The Ministry of Justice published in 2007 a Green Paper entitled The Governance of Britain, in which it proposed the establishment of a "Youth Citizenship Commission". The Commission would examine the case for lowering the voting age. On launching the paper in the House of Commons, Prime Minister Gordon Brown said: "Although the voting age has been 18 since 1969, it is right, as part of that debate, to examine, and hear from young people themselves, whether lowering that age would increase participation."

During the Youth Parliament debates of in 2009 in the House of Commons, Votes at 16 was debated and young people of that age group voted for it overwhelmingly as a campaign priority. In April 2015, Labour announced that it would support the policy if it won an overall majority in the 2015 general election, which it failed to do.

Surrounding Brexit, in June 2016, the government was criticised for not lowering the voting age to 16 for the referendum.

In July 2024 however, Keir Starmer the current leader of the UK Labour Party, became elected as Prime Minister of the United Kingdom. As part of the parties 2024 manifesto (in the run up to the general election) Labour maintained this previous position, Keir Starmer himself confirming that he would lower the voting age from 18 to 16 in all elections (if elected). Prior to the 2024 election, the voting age in both Scotland and Wales was and is already set at 16, by the relevant governments of both UK nations (see detail specifics below).

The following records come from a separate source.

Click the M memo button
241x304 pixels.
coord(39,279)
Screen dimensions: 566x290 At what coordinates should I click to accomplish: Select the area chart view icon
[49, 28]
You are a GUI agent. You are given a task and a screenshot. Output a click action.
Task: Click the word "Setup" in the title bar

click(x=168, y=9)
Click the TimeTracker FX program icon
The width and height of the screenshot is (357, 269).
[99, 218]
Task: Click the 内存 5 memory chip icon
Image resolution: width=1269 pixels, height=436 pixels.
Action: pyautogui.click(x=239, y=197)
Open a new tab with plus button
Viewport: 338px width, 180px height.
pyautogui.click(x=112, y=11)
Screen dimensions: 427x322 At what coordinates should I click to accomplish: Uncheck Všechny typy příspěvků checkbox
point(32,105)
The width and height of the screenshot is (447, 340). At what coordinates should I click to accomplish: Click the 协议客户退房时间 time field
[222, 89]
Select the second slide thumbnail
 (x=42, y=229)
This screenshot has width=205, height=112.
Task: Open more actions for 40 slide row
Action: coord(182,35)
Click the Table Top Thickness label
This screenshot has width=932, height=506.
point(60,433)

In July 2025, the government announced that the minimum voting age for all elections in the UK would be reduced to 16 by the 2029 general election, branding it a "seismic" change, in addition to adding bank cards as valid voter ID.

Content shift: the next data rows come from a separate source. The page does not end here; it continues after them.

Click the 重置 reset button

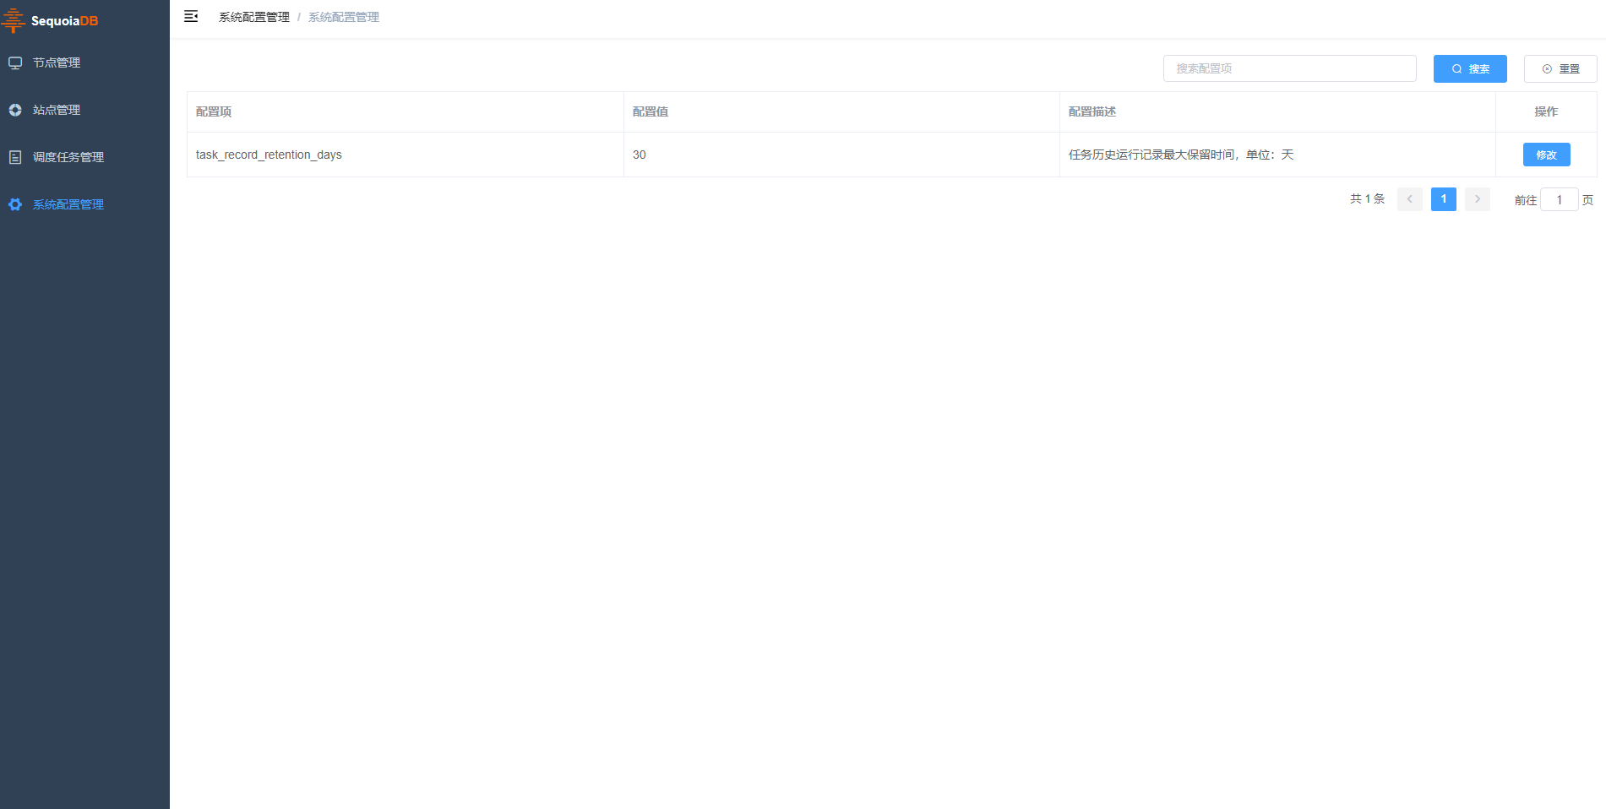[1560, 68]
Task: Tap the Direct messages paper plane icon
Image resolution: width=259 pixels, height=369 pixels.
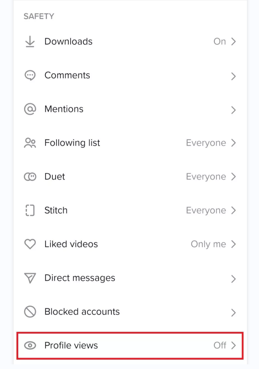Action: [30, 278]
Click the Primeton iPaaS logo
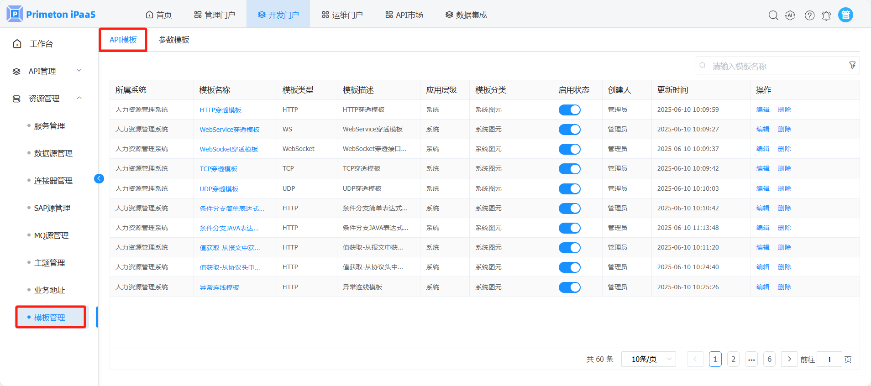The height and width of the screenshot is (386, 871). [x=51, y=14]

==== Northern Ireland ====
The voting age for elections to the Parliament of Northern Ireland and local elections was reduced from 21 to 18 by the Electoral Law Act (Northern Ireland) 1969.

Elections for the Northern Ireland Assembly and local elections are a reserved matter, and as such the voting age for the Northern Ireland Assembly is not within its legislative competences. The Representation of the People Bill would reduce the voting age for the Northern Ireland Assembly and local government from 18 to 16. This policy is opposed by the Democratic Unionst Party. It is supported by the Alliance Party, Sinn Féin, the Ulster Unionist Party, the Social Democratic and Labour Party, and People Before Profit.

==== Scotland ====
The Scottish National Party conference voted unanimously on 27 October 2007 for a policy of reducing the voting age to 16 (the age of majority in Scotland), as well as in favour of a campaign for the necessary power to be devolved to the Scottish Parliament.

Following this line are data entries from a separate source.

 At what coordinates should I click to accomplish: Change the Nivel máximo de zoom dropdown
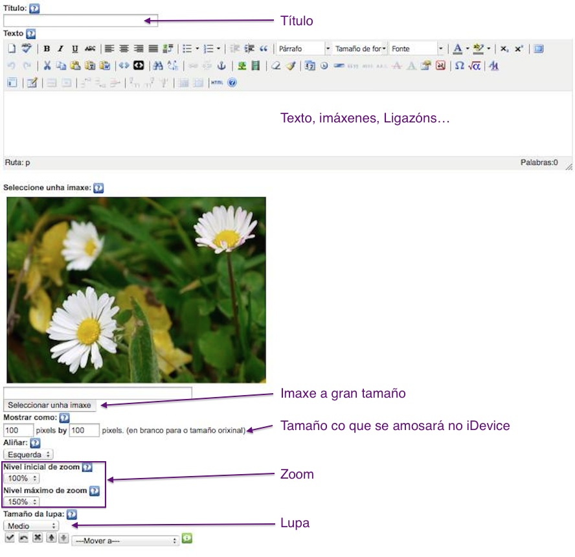[21, 501]
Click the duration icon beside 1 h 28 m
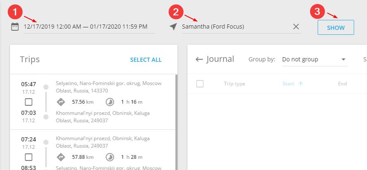The width and height of the screenshot is (367, 170). pyautogui.click(x=109, y=157)
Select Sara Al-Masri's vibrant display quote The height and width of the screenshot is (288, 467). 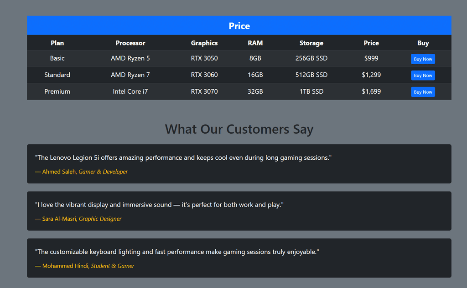tap(159, 205)
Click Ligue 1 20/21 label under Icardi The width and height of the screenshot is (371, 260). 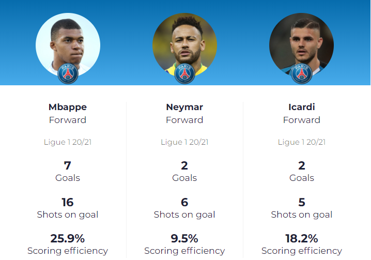302,142
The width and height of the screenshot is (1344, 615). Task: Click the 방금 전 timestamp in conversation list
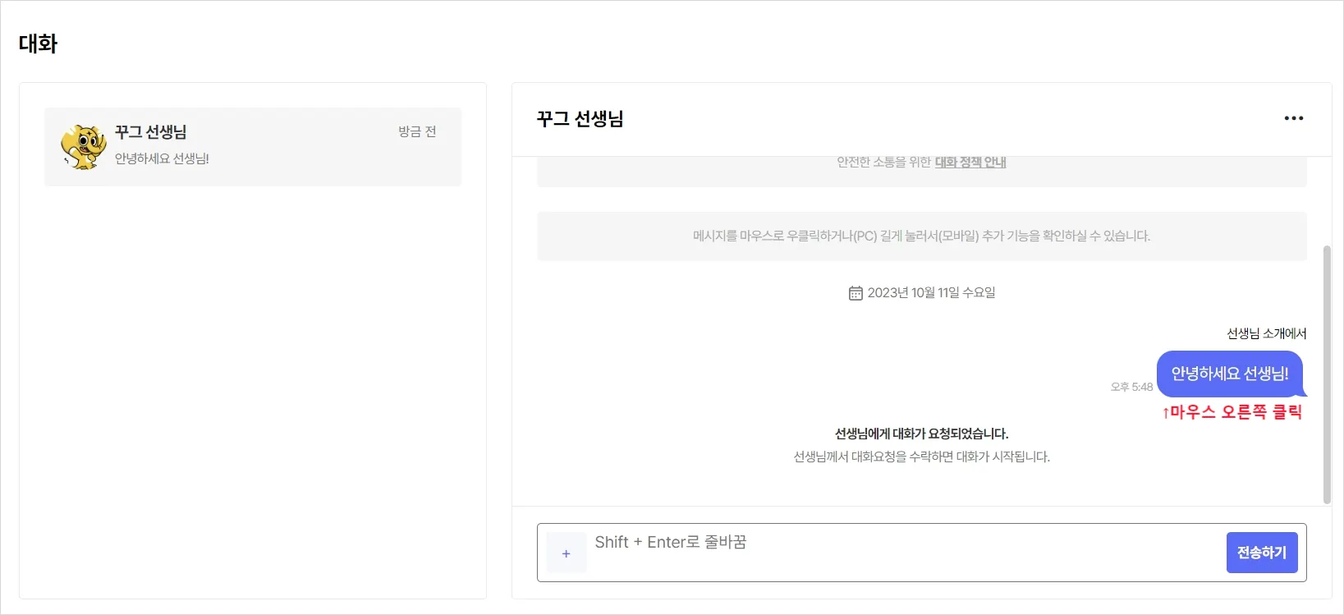point(417,131)
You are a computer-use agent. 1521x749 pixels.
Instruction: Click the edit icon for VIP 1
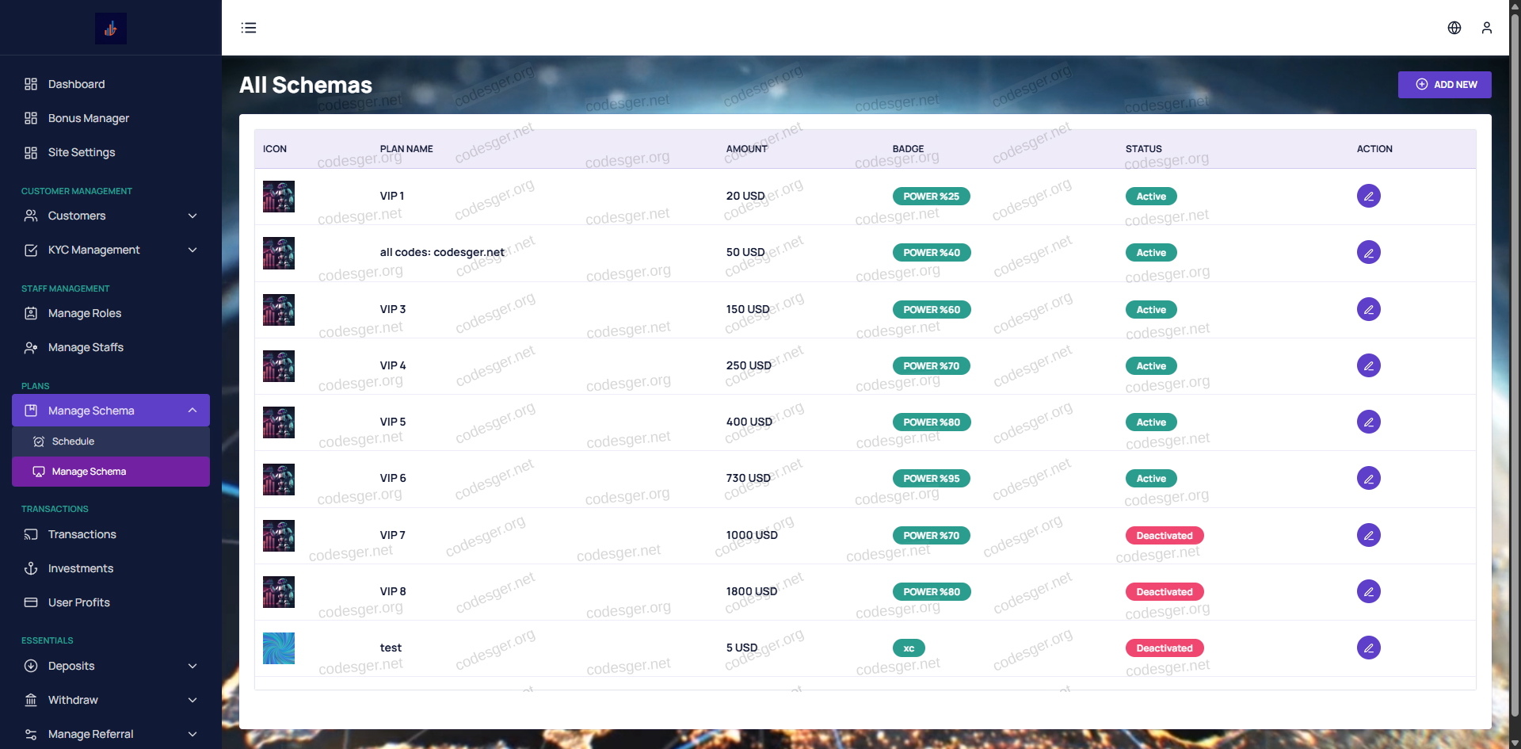tap(1368, 196)
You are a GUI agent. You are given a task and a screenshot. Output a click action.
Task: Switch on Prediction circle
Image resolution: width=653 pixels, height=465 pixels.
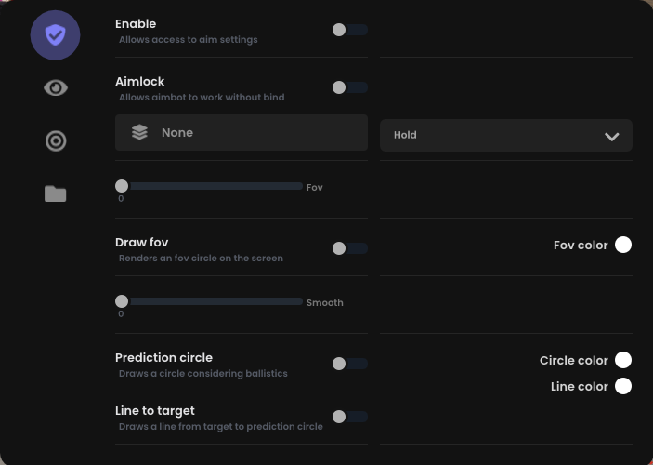tap(349, 364)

In September 2011, it was announced that the voting age was likely to be reduced from 18 to 16 for the Scottish independence referendum. This was approved by the Scottish Parliament in June 2013.

In June 2015, the Scottish Parliament voted unanimously to reduce the voting age to 16 for elections for the Scottish Parliament and for Scottish local government elections. The voting age in Scotland remains 18 for UK general elections.

==== Wales ====
Major reforms were recommended in 2017 in the 'A Parliament That Works For Wales' report, by the expert panel on Assembly Electoral Reform led by Professor Laura McAllister. It included increasing the size of the Assembly, adapting or changing the electoral system and reducing the age of voting to 16.

The Welsh Assembly's Commission, the corporate body, introduced a bill in 2019 to reduce the voting age to 16 and change the Assembly's name to Senedd. The National Assembly for Wales passed the Senedd and Election (Wales) Act later that year. A vote to remove this enfranchisement was defeated by 41 votes to 11. The first election to include the biggest enfranchisement in Welsh politics since 1969 was the 2021 Senedd election.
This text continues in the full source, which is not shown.